José Revueltas falleció en los primeros meses de 1976 sin haber visto la película. El regente de la ciudad, Octavio Sentíes, hizo lo imposible por retrasar el estreno. En julio, después de inaugurar los nuevos reclusorios, el presidente Luis Echeverría autorizó la exhibición de El apando. En agosto la estrenamos en el cine Variedades y otros más. Para septiembre y durante el desfile de las fiestas patrias, Alequito Phillips fue reconocido y perseguido a galope tendido durante más de una hora por algunos celadores del extinto ''palacio negro". Se salvó de pura leche. Ese mismo mes y en el contexto del Festival Internacional de Cine de San Sebastián, España, la eximia actriz Dolores del Río, presidenta del jurado internacional, muy alterada abandonó la sala durante la proyección de la película, alegando frente a la prensa presente que ''tenía sus buenas razones''. A tan fina dama, la escoria humana le desagradaba y nuestro cine también.
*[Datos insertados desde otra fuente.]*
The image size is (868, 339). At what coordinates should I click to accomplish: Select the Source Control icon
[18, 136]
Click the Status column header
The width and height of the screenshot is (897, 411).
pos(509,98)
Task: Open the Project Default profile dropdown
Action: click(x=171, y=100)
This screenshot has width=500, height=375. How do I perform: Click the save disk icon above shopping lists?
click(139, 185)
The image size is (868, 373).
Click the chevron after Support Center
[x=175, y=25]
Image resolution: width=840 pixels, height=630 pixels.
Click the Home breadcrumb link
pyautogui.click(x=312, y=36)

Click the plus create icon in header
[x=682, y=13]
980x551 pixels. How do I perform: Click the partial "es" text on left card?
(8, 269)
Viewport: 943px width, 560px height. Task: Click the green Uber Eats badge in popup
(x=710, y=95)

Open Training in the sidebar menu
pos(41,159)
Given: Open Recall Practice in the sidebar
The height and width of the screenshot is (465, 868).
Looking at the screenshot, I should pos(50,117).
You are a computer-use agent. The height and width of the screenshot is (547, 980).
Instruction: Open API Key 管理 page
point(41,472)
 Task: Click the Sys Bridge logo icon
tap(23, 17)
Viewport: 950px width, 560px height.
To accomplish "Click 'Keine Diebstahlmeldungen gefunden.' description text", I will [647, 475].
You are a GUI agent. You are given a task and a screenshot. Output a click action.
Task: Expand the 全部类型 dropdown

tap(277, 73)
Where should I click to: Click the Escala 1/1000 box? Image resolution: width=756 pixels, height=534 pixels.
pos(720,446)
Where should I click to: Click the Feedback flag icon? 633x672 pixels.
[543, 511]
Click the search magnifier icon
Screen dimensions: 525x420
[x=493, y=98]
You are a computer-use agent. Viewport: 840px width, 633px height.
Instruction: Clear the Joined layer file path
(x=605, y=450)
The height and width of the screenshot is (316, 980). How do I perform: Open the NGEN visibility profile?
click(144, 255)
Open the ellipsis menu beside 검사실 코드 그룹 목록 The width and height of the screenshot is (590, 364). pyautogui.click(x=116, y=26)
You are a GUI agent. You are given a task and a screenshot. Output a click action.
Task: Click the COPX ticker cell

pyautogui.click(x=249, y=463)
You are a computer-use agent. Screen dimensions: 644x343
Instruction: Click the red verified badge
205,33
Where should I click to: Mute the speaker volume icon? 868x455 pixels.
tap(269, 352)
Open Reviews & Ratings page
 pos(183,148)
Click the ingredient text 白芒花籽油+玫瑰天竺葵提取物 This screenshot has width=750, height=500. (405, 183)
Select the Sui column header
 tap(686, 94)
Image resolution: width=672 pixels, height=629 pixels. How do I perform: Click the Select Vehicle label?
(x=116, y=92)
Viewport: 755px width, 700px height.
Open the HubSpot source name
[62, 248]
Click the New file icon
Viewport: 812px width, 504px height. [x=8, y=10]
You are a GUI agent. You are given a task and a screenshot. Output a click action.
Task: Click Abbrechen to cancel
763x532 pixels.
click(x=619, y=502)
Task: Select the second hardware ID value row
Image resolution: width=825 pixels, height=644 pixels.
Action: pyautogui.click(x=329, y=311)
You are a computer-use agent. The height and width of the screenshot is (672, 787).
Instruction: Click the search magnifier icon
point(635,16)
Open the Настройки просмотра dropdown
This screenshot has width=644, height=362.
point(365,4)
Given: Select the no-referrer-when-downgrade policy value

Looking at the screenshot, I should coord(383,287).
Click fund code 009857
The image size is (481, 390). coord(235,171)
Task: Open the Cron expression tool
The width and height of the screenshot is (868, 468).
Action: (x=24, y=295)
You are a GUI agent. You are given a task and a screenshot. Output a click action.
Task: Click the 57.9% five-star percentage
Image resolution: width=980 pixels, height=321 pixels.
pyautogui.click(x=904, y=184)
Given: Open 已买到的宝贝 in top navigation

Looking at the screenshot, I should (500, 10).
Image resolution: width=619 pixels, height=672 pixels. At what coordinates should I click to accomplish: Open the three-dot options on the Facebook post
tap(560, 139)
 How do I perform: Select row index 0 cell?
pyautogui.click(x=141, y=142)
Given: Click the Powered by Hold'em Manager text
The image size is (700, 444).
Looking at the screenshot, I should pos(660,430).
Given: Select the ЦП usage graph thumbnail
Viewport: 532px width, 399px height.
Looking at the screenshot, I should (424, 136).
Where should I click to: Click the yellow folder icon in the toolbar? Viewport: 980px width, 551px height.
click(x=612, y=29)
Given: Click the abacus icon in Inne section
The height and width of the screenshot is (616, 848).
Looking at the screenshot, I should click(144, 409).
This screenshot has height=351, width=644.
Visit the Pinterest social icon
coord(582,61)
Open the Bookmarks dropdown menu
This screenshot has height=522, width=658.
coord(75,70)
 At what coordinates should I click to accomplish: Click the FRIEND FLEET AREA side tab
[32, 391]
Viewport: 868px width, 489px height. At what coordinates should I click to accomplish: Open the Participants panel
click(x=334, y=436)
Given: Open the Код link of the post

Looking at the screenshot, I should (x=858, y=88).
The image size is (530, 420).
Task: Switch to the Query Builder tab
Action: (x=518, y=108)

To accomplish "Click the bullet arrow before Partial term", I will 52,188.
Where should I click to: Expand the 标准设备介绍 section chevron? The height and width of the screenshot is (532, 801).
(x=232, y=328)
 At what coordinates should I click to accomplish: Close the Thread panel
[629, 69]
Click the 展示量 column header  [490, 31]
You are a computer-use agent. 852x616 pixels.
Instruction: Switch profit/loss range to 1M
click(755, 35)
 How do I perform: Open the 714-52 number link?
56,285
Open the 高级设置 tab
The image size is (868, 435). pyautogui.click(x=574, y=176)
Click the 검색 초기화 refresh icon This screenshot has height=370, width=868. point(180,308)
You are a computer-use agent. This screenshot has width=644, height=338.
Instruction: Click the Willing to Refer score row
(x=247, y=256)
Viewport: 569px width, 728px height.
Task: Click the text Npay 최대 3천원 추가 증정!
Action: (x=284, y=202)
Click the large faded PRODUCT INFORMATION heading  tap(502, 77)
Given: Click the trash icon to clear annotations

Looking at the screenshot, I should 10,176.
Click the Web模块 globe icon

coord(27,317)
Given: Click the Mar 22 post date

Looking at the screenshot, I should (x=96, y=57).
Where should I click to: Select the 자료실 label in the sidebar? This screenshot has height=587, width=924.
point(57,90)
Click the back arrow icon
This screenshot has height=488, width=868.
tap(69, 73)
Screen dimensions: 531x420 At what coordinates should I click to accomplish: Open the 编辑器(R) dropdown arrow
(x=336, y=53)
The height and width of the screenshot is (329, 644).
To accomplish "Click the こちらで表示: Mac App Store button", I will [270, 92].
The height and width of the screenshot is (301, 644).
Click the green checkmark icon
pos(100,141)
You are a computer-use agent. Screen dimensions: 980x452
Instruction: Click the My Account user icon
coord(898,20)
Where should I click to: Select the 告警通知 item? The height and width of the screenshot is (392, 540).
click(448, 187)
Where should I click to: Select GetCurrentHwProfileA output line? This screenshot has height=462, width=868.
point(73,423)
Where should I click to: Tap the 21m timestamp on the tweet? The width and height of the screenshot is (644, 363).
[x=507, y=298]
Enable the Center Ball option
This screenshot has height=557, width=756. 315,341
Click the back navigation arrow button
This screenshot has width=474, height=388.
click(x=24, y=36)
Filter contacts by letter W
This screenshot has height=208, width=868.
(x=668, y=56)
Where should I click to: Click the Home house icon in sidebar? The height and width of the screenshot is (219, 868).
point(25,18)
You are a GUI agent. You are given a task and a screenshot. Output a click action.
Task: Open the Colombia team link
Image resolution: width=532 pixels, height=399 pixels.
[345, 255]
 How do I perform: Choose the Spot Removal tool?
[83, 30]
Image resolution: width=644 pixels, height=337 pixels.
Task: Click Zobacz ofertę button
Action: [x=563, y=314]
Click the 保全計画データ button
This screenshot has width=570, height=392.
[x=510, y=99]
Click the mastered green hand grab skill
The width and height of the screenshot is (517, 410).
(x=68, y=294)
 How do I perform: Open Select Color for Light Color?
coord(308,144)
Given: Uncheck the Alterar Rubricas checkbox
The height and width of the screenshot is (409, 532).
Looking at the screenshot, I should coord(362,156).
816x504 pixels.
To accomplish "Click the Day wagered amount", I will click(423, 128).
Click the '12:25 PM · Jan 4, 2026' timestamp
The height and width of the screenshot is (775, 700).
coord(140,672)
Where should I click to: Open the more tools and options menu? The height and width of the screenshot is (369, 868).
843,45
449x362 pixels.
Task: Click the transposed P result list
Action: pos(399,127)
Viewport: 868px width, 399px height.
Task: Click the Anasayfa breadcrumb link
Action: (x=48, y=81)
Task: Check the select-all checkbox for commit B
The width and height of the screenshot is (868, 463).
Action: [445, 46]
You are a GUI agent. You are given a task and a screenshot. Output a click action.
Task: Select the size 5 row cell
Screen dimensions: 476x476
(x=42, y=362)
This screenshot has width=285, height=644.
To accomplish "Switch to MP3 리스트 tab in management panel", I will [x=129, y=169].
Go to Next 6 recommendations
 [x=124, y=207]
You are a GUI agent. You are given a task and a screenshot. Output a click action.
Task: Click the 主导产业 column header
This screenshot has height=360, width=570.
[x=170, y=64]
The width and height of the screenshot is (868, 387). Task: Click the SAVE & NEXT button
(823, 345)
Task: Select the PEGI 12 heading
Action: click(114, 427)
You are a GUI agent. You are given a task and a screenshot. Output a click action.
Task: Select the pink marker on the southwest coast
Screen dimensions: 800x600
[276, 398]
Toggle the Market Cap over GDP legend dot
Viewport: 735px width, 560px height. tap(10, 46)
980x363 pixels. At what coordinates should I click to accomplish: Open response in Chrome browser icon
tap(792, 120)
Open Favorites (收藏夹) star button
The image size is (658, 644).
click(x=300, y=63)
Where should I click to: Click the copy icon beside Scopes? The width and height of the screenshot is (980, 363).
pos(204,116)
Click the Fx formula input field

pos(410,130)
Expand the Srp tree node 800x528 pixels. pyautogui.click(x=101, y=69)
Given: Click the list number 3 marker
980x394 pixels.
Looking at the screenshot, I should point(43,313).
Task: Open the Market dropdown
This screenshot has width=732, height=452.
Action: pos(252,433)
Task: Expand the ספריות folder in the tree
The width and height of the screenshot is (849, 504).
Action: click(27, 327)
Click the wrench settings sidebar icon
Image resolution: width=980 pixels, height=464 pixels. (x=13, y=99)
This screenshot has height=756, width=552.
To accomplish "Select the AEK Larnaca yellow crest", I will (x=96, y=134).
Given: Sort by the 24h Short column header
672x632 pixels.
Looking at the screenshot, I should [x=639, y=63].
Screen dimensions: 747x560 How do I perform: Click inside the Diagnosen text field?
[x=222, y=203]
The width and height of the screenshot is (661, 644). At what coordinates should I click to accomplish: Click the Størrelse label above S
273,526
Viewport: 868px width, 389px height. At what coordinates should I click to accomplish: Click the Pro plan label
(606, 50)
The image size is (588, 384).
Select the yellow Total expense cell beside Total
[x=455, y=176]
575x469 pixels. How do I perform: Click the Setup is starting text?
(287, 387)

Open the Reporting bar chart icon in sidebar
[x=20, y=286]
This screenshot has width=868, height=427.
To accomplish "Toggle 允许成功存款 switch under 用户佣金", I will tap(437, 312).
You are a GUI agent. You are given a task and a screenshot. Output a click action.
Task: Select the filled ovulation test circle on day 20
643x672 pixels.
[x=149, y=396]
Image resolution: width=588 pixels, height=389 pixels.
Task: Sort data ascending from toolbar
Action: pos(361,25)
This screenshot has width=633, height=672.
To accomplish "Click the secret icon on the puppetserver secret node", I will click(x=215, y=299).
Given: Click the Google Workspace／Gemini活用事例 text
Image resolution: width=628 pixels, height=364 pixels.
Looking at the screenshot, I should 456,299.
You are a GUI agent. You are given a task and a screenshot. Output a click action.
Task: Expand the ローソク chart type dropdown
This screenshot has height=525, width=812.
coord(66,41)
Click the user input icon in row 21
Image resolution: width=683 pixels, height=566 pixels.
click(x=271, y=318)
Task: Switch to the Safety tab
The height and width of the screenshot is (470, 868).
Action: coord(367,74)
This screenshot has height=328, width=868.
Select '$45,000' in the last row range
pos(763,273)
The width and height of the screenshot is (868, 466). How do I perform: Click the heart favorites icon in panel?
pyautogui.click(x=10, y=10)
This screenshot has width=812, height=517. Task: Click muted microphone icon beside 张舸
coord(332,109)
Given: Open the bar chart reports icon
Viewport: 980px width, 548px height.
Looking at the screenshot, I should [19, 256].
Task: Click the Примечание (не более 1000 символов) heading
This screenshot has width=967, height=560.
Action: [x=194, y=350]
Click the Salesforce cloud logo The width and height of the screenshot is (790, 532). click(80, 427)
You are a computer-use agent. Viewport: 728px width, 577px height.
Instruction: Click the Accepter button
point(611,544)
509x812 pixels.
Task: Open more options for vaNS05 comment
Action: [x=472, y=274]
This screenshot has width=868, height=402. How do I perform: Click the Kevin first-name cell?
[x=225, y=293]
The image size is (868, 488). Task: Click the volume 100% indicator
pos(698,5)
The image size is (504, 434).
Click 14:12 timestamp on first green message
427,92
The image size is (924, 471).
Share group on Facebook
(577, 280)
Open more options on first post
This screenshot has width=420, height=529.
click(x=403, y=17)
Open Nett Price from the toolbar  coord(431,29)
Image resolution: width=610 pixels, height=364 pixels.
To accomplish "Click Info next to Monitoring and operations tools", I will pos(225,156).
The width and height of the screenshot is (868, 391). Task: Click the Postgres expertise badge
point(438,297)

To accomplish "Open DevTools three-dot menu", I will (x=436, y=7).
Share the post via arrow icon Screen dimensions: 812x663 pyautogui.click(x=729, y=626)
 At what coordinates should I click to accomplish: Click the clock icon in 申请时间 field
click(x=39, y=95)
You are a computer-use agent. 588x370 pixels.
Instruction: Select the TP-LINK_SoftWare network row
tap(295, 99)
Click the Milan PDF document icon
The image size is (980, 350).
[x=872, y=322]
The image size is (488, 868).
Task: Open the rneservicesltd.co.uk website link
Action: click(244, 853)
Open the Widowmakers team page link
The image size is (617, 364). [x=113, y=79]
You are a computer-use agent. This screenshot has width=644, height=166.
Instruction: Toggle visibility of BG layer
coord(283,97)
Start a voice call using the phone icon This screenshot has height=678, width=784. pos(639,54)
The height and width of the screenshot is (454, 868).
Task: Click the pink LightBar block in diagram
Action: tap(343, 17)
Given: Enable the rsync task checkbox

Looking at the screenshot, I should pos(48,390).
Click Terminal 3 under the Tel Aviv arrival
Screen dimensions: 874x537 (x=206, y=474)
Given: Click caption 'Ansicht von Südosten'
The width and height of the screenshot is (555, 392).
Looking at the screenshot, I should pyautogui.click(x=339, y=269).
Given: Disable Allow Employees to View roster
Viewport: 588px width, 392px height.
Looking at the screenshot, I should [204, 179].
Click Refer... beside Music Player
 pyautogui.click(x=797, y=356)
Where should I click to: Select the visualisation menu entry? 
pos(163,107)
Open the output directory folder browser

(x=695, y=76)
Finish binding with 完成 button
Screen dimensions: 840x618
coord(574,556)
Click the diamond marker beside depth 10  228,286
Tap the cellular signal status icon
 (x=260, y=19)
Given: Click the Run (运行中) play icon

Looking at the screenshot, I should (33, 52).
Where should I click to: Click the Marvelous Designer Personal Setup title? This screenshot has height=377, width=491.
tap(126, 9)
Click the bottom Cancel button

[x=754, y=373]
Los tiempos han cambiado, pero las cárceles siguen tapadas de presos. Otros Polonios y Albinos siguen adentro y continúan esperando una condena justa y una explicación para tolerar su miseria.

José Revueltas tenía mucha razón: la justicia es para los jodidos. En tanto que los remedos de banqueros se pasean despreocupados en sus yates embargados, los Polonios y los Albinos de siempre, amontonados en sus celdas y mirándose en silencio, piensan en lo mismo: Ƒya para qué?